Wednesday, January 27, 2021

 Thursday in the Third Week of Ordinary Time, January 28, 2021

The Feast of St. Thomas Aquinas 


Hebrews 10:19-25


Brothers and sisters: Since through the Blood of Jesus we have confidence of entrance into the sanctuary by the new and living way he opened for us through the veil, that is, his Flesh, and since we have a great priest over the house of God, let us approach with a sincere heart and in absolute trust, with our hearts sprinkled clean from an evil conscience and our bodies washed in pure water. Let us hold unwaveringly to our confession that gives us hope, for he who made the promise is trustworthy. We must consider how to rouse one another to love and good works. We should not stay away from our assembly, as is the custom of some, but encourage one another, and this all the more as you see the day drawing near.


“Since through the Blood of Jesus we have confidence of entrance into the sanctuary.”  While the Blood of Jesus, shed on the Cross for us, makes our salvation possible, it also provides us a tangible reason to hope for it.  St. Paul identifies heaven, the place of our salvation, with the “sanctuary” of a temple, particularly with that of the Temple in Jerusalem.  This Temple was divided into sections where people would go depending upon who they were.  For instance, there was a court for women and children.  Men could not normally go there, but neither could women and children enter the men’s court. There was also a certain court beyond which the Gentiles could not go.  Only the priests could enter the sanctuary, and only the high priest could enter the Holy of Holies beside it.  A non-priest could never hope to enter the sanctuary or the Holy of Holies.  But Paul has made it clear that, in Baptism, in the Blood of Jesus, we are made a priestly people and so we have the privilege of entering not only the sanctuary but even the Holy of Holies.  The way to the Holy of Holies went through the veil that hung between it and the sanctuary — a veil that was torn from top to bottom at the moment of the sacrificial Death of the Lord Jesus (cf. Matthew 27, 51).  “By the new and living way he opened for us through the veil, that is, his Flesh.”  This “way” is his Church.  Paul identifies the veil of the Holy of Holies with the Flesh of the Lord, which is fitting because the veil was the exterior of the Holy of Holies, “veiling” the divine within, just as the Flesh of the Lord veiled the Lord’s divinity.  With his Death, the “veil” is torn, revealing his divinity, which even the Roman centurion acknowledged: “Truly, this was the Son of God” (Matthew 27, 54).  This is signified by the tearing of the veil in the Temple.  “Through his Flesh”, then, we have salvation.  


“Since we have a great priest over the house of God, let us approach with a sincere heart and in absolute trust.”  Jesus is the “great” priest, not the successor to wicked Caiphas as “high priest”, but “great” in the sense of offering the Sacrifice of himself for us.  He is the great priest of the Church, the true “house of God”, and in our knowledge of this we approach the Holy of Holies, heaven, in solemn procession, girded with “a sincere heart” and “absolute trust”.  After all, what has he left undone for us?  “With our hearts sprinkled clean from an evil conscience and our bodies washed in pure water.”  That is, we are cleansed heart and mind, body and soul, in Baptism.  Washed in this way, we are prepared to enter this most holy of places.
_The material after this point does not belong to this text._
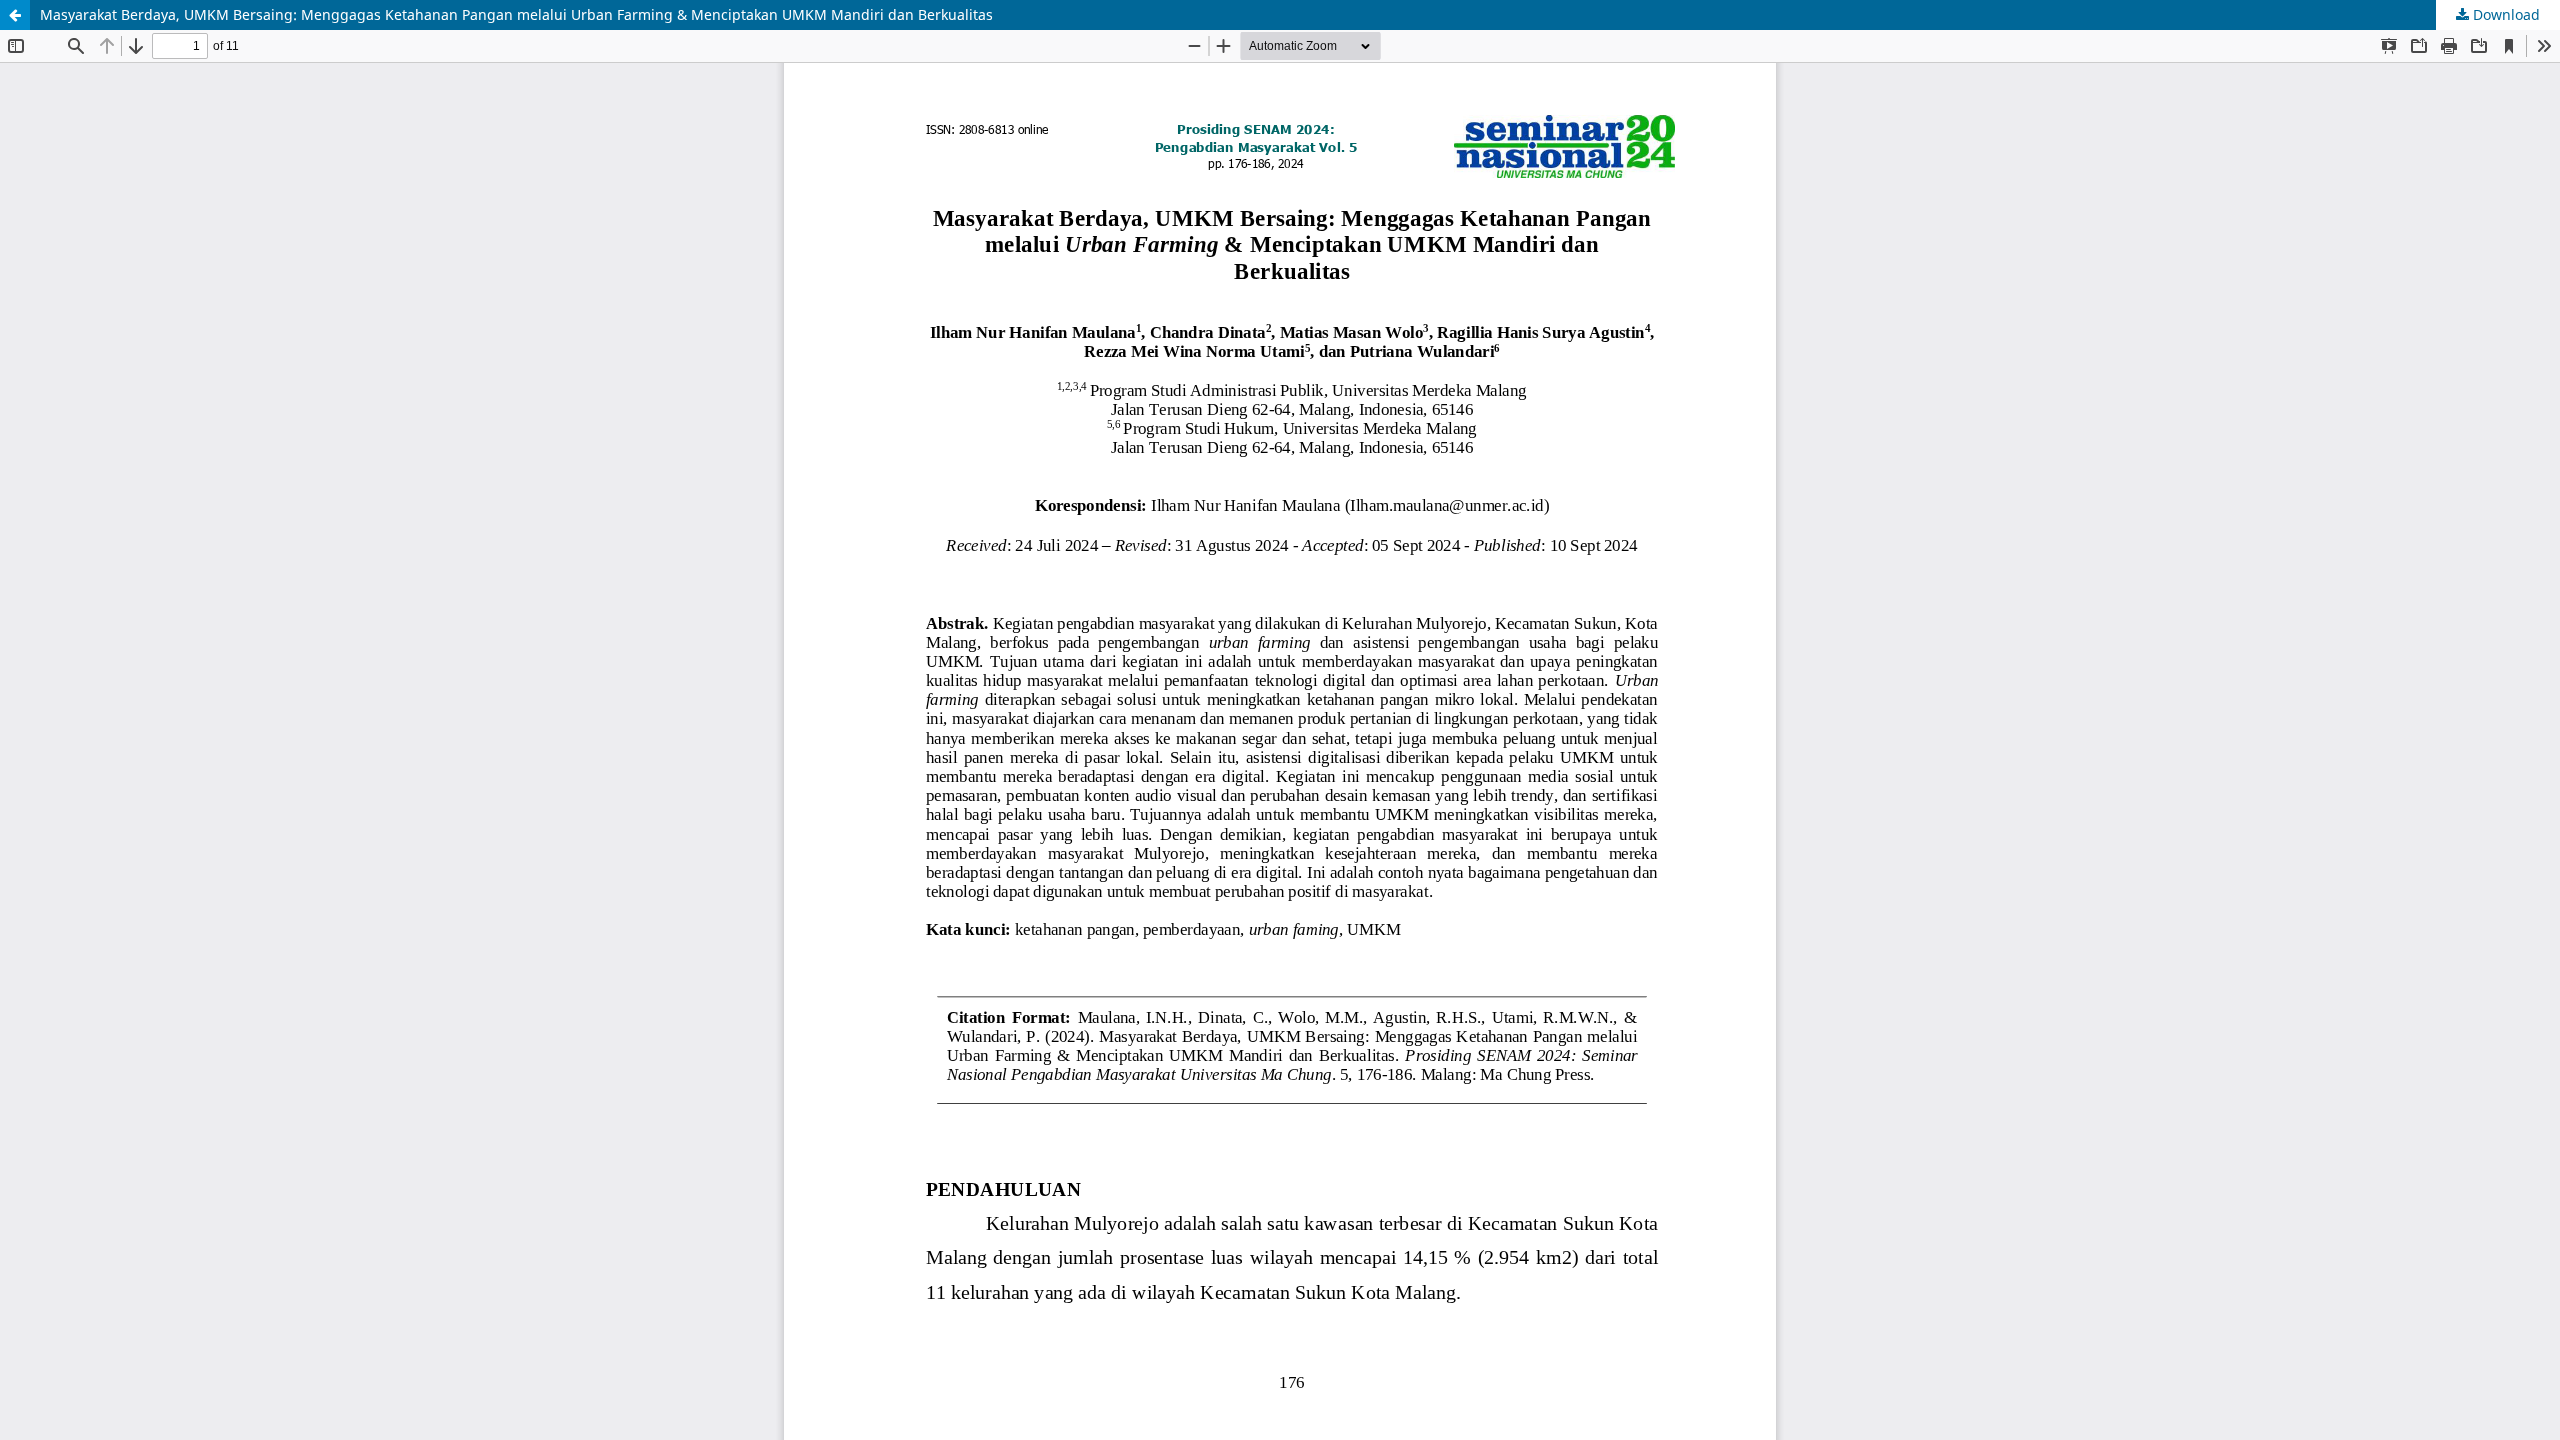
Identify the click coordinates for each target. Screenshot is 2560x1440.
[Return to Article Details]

“Let us hold unwaveringly to our confession that gives us hope, for he who made the promise is trustworthy.”  Just as the Lord showed his trustworthiness with absolutely clarity in his Death for us, so we cling without reservation to our Faith, which he revealed to us and in which we were baptized.  “We must consider how to rouse one another to love and good works.”  We do not enter heaven each of us alone, as in the case of the high priest who entered the earthly Holy of Holies alone.  We assist one another with good example, prayers, and with urging to do good works and to live a holy life in imitation of the Lord Jesus.  “We should not stay away from our assembly, as is the custom of some.”  At the Holy Sacrifice of the Mass, to which all believers are invited, we worship our God as he has commanded us.  At the same time, we see one another there and recognize that God has purposely put us believers together in the world so that we might help each other on the road to salvation.  “But encourage one another, and this all the more as you see the day drawing near.”  We encourage one another to come to Holy Mass in order to worship God and to draw solace from the presence of others in our fellowship.  We do this “all the more” — with greater zeal — as we see that the passing of each day draws us ever nearer the great day of the second coming of the Lord Jesus.  Paul continually speaks to us in the plural.  He does not say, I have such a great High Priest, or You (singular) have such a great High Priest, but that We have such a great High Priest, and he laid down his life for us all.  Therefore we work together so that we may fill the true Holy of Holies with our souls.